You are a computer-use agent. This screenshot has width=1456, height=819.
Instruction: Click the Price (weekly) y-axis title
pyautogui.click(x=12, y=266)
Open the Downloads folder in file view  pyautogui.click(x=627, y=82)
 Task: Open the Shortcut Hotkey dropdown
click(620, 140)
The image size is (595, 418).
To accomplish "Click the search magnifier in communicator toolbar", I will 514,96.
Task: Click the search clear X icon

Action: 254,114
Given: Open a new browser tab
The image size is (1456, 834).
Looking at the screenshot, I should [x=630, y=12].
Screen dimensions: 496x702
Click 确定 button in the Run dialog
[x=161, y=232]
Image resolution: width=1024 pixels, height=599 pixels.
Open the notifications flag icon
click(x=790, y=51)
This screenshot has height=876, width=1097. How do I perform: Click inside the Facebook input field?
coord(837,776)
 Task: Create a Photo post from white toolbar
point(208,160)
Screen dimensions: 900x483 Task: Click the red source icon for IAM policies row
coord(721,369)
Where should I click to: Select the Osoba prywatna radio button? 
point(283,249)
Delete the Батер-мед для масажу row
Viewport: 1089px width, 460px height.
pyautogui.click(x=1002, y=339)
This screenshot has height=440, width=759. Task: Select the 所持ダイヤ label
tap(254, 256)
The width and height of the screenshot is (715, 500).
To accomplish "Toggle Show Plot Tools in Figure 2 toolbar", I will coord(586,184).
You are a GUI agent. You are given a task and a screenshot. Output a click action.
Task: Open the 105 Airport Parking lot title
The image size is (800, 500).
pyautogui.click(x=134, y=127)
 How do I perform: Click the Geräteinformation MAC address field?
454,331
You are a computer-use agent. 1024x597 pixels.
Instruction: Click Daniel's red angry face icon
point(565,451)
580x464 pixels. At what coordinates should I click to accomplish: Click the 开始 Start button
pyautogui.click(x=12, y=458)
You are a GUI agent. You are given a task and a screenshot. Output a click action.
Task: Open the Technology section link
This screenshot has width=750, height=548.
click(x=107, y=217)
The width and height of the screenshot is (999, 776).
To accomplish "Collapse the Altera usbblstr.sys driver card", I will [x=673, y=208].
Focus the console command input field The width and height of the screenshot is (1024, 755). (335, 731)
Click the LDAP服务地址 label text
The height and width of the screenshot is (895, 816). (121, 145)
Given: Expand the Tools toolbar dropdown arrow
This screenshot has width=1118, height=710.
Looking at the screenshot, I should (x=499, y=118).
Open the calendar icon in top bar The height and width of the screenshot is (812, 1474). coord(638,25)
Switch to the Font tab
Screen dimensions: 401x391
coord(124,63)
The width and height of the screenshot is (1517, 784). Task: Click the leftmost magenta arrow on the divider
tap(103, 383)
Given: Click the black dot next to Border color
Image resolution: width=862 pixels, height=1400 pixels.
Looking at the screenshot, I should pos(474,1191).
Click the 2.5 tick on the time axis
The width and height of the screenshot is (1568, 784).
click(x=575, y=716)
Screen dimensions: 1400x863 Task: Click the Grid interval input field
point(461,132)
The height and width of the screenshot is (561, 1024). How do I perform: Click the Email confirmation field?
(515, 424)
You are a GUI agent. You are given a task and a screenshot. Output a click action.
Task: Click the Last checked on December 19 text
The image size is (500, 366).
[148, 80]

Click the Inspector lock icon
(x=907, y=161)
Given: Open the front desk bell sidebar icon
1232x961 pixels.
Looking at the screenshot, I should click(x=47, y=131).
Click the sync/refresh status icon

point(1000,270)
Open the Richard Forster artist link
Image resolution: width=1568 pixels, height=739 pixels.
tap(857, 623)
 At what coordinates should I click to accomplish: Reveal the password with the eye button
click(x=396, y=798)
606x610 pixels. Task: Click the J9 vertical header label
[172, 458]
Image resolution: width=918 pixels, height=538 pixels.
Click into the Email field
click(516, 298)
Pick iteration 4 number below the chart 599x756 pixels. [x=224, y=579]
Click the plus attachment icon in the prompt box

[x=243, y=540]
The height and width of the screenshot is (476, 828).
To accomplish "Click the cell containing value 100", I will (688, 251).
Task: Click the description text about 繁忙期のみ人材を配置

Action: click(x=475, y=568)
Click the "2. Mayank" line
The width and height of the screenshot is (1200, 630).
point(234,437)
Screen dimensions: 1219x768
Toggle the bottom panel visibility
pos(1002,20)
++++++++++++++++++++
▶ **Task**:
Nothing in the material above may be skipped, so reproduce it all exactly.

▶ **Expected answer**:
You are a computer-use agent. This screenshot has width=1456, height=819.
Instruction: Click the Price (weekly) y-axis title
pyautogui.click(x=12, y=266)
Open the Downloads folder in file view  pyautogui.click(x=627, y=82)
 Task: Open the Shortcut Hotkey dropdown
click(620, 140)
The image size is (595, 418).
To accomplish "Click the search magnifier in communicator toolbar", I will 514,96.
Task: Click the search clear X icon

Action: 254,114
Given: Open a new browser tab
The image size is (1456, 834).
Looking at the screenshot, I should [x=630, y=12].
Screen dimensions: 496x702
Click 确定 button in the Run dialog
[x=161, y=232]
Image resolution: width=1024 pixels, height=599 pixels.
Open the notifications flag icon
click(x=790, y=51)
This screenshot has height=876, width=1097. How do I perform: Click inside the Facebook input field?
coord(837,776)
 Task: Create a Photo post from white toolbar
point(208,160)
Screen dimensions: 900x483 Task: Click the red source icon for IAM policies row
coord(721,369)
Where should I click to: Select the Osoba prywatna radio button? 
point(283,249)
Delete the Батер-мед для масажу row
Viewport: 1089px width, 460px height.
pyautogui.click(x=1002, y=339)
This screenshot has height=440, width=759. Task: Select the 所持ダイヤ label
tap(254, 256)
The width and height of the screenshot is (715, 500).
To accomplish "Toggle Show Plot Tools in Figure 2 toolbar", I will coord(586,184).
You are a GUI agent. You are given a task and a screenshot. Output a click action.
Task: Open the 105 Airport Parking lot title
The image size is (800, 500).
pyautogui.click(x=134, y=127)
 How do I perform: Click the Geräteinformation MAC address field?
454,331
You are a computer-use agent. 1024x597 pixels.
Instruction: Click Daniel's red angry face icon
point(565,451)
580x464 pixels. At what coordinates should I click to accomplish: Click the 开始 Start button
pyautogui.click(x=12, y=458)
You are a GUI agent. You are given a task and a screenshot. Output a click action.
Task: Open the Technology section link
This screenshot has width=750, height=548.
click(x=107, y=217)
The width and height of the screenshot is (999, 776).
To accomplish "Collapse the Altera usbblstr.sys driver card", I will [x=673, y=208].
Focus the console command input field The width and height of the screenshot is (1024, 755). (335, 731)
Click the LDAP服务地址 label text
The height and width of the screenshot is (895, 816). (121, 145)
Given: Expand the Tools toolbar dropdown arrow
This screenshot has width=1118, height=710.
Looking at the screenshot, I should (x=499, y=118).
Open the calendar icon in top bar The height and width of the screenshot is (812, 1474). coord(638,25)
Switch to the Font tab
Screen dimensions: 401x391
coord(124,63)
The width and height of the screenshot is (1517, 784). Task: Click the leftmost magenta arrow on the divider
tap(103, 383)
Given: Click the black dot next to Border color
Image resolution: width=862 pixels, height=1400 pixels.
Looking at the screenshot, I should pos(474,1191).
Click the 2.5 tick on the time axis
The width and height of the screenshot is (1568, 784).
click(x=575, y=716)
Screen dimensions: 1400x863 Task: Click the Grid interval input field
point(461,132)
The height and width of the screenshot is (561, 1024). How do I perform: Click the Email confirmation field?
(515, 424)
You are a GUI agent. You are given a task and a screenshot. Output a click action.
Task: Click the Last checked on December 19 text
The image size is (500, 366).
[148, 80]

Click the Inspector lock icon
(x=907, y=161)
Given: Open the front desk bell sidebar icon
1232x961 pixels.
Looking at the screenshot, I should click(x=47, y=131).
Click the sync/refresh status icon

point(1000,270)
Open the Richard Forster artist link
Image resolution: width=1568 pixels, height=739 pixels.
tap(857, 623)
 At what coordinates should I click to accomplish: Reveal the password with the eye button
click(x=396, y=798)
606x610 pixels. Task: Click the J9 vertical header label
[172, 458]
Image resolution: width=918 pixels, height=538 pixels.
Click into the Email field
click(516, 298)
Pick iteration 4 number below the chart 599x756 pixels. [x=224, y=579]
Click the plus attachment icon in the prompt box

[x=243, y=540]
The height and width of the screenshot is (476, 828).
To accomplish "Click the cell containing value 100", I will (688, 251).
Task: Click the description text about 繁忙期のみ人材を配置

Action: click(x=475, y=568)
Click the "2. Mayank" line
The width and height of the screenshot is (1200, 630).
point(234,437)
Screen dimensions: 1219x768
Toggle the bottom panel visibility
pos(1002,20)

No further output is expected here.